Le pubblicità che appaiono tra una partita e l’altra sono quasi sempre di puzzle o “match three” in cui in sostanza quello che devi fare è sempre abbinare qualcosa su una tabella per fare scomparire la fila e progredire (ad infinitum) nel gioco, ma a supplire alla monotonia del processo arriva una abnorme narrazione nella quale il momento di attività ludica vera propria è inserita. Per accedere al progredire della trama devi risolvere i puzzle.
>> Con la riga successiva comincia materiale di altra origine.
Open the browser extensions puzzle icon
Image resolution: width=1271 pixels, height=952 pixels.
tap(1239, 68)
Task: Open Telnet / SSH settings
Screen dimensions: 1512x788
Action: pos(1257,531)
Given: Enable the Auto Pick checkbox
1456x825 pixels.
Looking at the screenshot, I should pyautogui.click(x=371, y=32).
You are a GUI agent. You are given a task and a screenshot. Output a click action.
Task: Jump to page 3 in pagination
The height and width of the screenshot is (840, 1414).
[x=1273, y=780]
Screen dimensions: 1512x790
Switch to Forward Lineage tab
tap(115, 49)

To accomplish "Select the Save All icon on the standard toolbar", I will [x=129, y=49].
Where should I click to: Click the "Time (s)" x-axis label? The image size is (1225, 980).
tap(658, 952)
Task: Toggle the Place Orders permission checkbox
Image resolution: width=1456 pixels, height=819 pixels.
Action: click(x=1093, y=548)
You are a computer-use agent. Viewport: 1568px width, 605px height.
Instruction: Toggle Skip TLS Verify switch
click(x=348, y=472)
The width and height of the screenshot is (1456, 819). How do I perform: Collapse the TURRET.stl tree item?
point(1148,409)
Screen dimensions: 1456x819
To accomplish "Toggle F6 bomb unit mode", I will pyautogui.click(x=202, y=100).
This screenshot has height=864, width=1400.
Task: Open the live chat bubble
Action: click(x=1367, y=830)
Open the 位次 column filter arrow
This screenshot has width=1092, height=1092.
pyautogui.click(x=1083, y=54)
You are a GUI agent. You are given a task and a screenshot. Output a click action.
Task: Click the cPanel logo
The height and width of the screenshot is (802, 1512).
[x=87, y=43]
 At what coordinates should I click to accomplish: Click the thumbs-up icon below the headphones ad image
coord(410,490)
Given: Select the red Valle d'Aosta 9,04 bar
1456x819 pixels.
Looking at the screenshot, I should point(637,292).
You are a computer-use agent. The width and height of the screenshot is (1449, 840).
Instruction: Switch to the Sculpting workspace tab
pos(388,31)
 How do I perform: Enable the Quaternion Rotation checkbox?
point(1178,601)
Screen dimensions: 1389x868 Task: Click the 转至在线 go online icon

Praticamente come se per guardare la prossima puntata di Beautiful – paragonabile per livello minimo di plot twist (lo guardavo in genere una volta a settimana quando pranzavo da mia nonna, e nei quattro episodi che mi ero persa non era successo mai niente se non una sequela di primi piani di Brooke allusiva, Ridge confuso e Stephanie oltraggiata) dovessi “sbloccarla” giocando a un rompicapo – paragonabile alla vita reale che conduceva lo spettatore medio nelle ventiquattro ore che separavano la prima fascia pomeridiana di un giorno e quello dopo, se vogliamo. La dinamica effettiva del gioco che viene presentato da queste pubblicità è talmente banale che quello su cui puntano per vendere sono le conseguenze (catastrofiche) che il tuo non saper giocare potrebbe avere sulla trama.